### Tâche demandée 1:
Reproduisez sans rien changer le passage du récit de la visite de Volubilis qui s'ouvre sur les mots contenant "se dressent les" et se ferme sur "ménagerie (lionne, éléphant...)".
### Tâche demandée 2:
Poursuivez, s'il vous plaît, le récit de la visite de Volubilis à partir de l'endroit où il s'arrête.
___ Texte fourni
Sous un soleil brûlant,
dans un site pratiquement sans ombrage, nous entreprenons la visite en compagnie
de notre guide Abdoul. Après avoir franchi le vallon de l'oued Fertassa,
nous gagnons le coeur de la cité, le forum. Les colonnes du temple du Capitole
sont l'élément le plus voyant du site. Tout près (au nord)
se dressent les arcades bien restaurées d'une basilique à trois
nefs (de 80m de long) qui servait de bourse et de lieu couvert pour se réunir.
Petit détour pour expliquer que Volubilis tirait sa richesse de l'olive.
Dans une construction, on nous présente une huilerie avec meule et pressoir
à olives.
Maintenant, admirons la mosaïque qui ornait le
centre de la pièce principale de la Maison d'Orphée: on y
voit Orphée tenant toute une ménagerie (lionne, éléphant...)
sous le charme de son chant. Il s'agit bien là de mosaïques antiques
faites de fines tesselles taillées dans des roches naturellement colorées
, ce qui n'a rien à voir avec les mosaïques arabo-berbères
faites à partir de zelliges, morceaux taillés dans diverses céramiques.
Nous remontons vers le haut du site en passant par la Maison au Desultor
où une mosaïque présente un acrobate chevauchant un âne
à l'envers. Puis nous arrivons à l'Arc de Triomphe qui s'inscrivait
dans la perspective de la large avenue Decumanus Maximus. Il fut édifié
en 217 en l'honneur de Caracalla et dû être totalement remonté
en 1933.
La Maison aux Colonnes est intéressante par ses
colonnes torses et par l'originalité de son bassin, l'impluvium,
de forme circulaire. La Maison au Cavalier qui fait suite possède
une belle mosaïque représentant Bacchus surprenant Ariane endormie
sur la plage de Naxos...
VOLUBILIS
- la Maison aux Colonnes et la Maison au Cavalier (Bacchus et Ariane)
______
___ Matériel
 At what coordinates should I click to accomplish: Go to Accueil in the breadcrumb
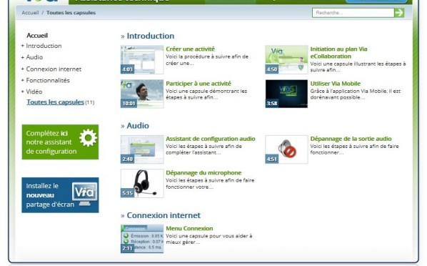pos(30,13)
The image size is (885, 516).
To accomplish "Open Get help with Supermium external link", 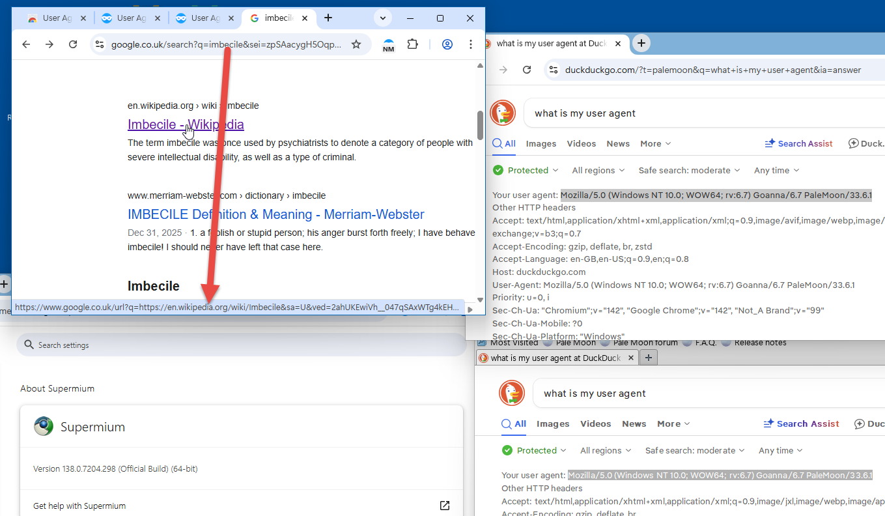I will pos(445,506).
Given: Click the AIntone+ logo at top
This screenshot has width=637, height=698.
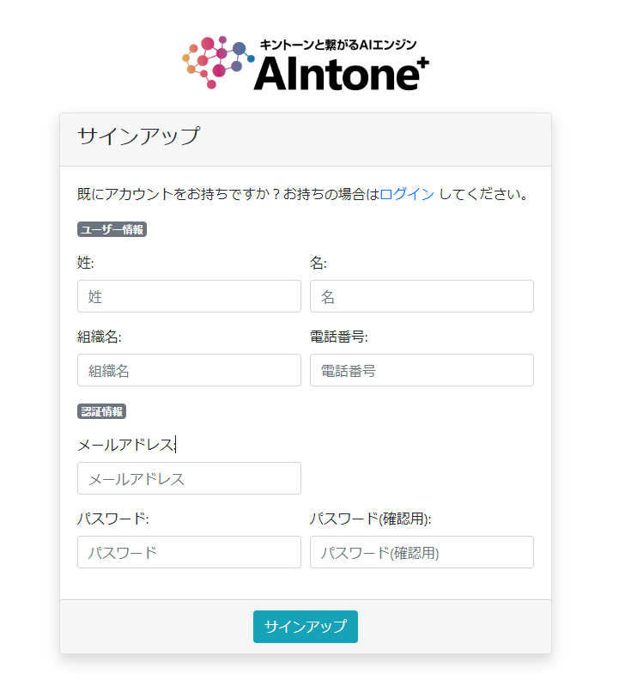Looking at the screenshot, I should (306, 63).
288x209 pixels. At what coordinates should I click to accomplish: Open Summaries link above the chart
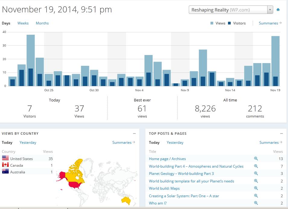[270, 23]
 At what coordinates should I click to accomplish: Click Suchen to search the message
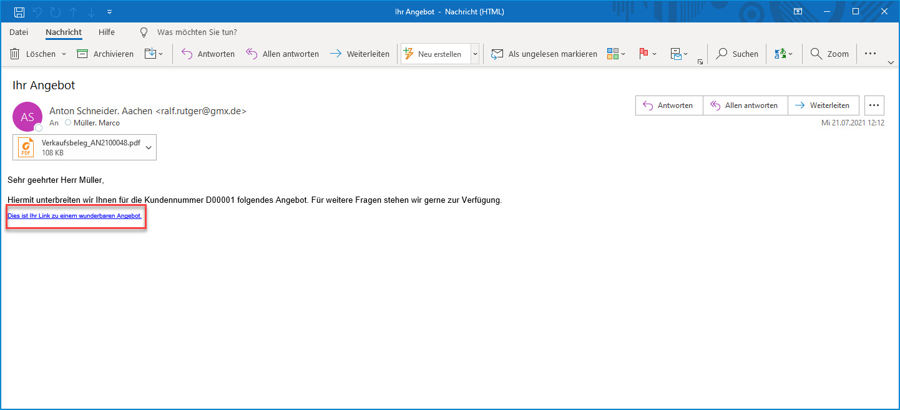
______
### Réponse finale 1:
se dressent les arcades bien restaurées d'une basilique à trois
nefs (de 80m de long) qui servait de bourse et de lieu couvert pour se réunir.
Petit détour pour expliquer que Volubilis tirait sa richesse de l'olive.
Dans une construction, on nous présente une huilerie avec meule et pressoir
à olives.
Maintenant, admirons la mosaïque qui ornait le
centre de la pièce principale de la Maison d'Orphée: on y
voit Orphée tenant toute une ménagerie (lionne, éléphant...)

### Réponse finale 2:
VOLUBILIS - mosaïques
de la Maison aux Travaux d' Hercule et de la Maison de Dionysos
En suivant l'avenue centrale, on peut encore admirer les mosaïques de la
Maison aux 12 Travaux d'Hercule (Hercule et les deux serpents, Hercule
et le lion) avec le svastika ou croix gammée (vieux symbole panthéiste
et porte-bonheur utilisé par tous les peuples de l'Eurasie et détourné
par les nazis au siècle dernier) puis celles de la Maison de Dionysos (les
quatre saisons) et celle de la Maison du Bain des Nymphes...
La visite se
termine par le Palais de Gordien et la Maison du Cortège de Vénus...
MOSAÏQUES
La
mosaïque est un art décoratif où l'on utilise des fragments
de pierre, d'émail, de verre ou encore de céramique, assemblés
à l'aide de mastic ou d'enduit, pour former des motifs ou des figures.
Quel que soit le matériau utilisé, ces fragments sont appelés
des tesselles.
La
mosaïque antique, romaine, était faite de pierre et de marbre. Par
la suite, la mosaïque byzantine, puis vénitienne utilise des émaux
et pâtes de verre (y compris recouverte d'or). Enfin, la mosaïque arabe
a subi l'influence antique et byzantine (mosaïque à fond d'or), on
y rencontre une mosaïque de céramique assez spécifique à
l'art timuride.
Retour à Fès sans revenir par Meknès. Après le passage
du Col du Zagotta, nous retrouvons la route venant du nord par laquelle nous arrivions
à Fès deux jours plus tôt... Paysage toujours aussi étonnant
vu à la chaude lumière d'une fin d'après-midi.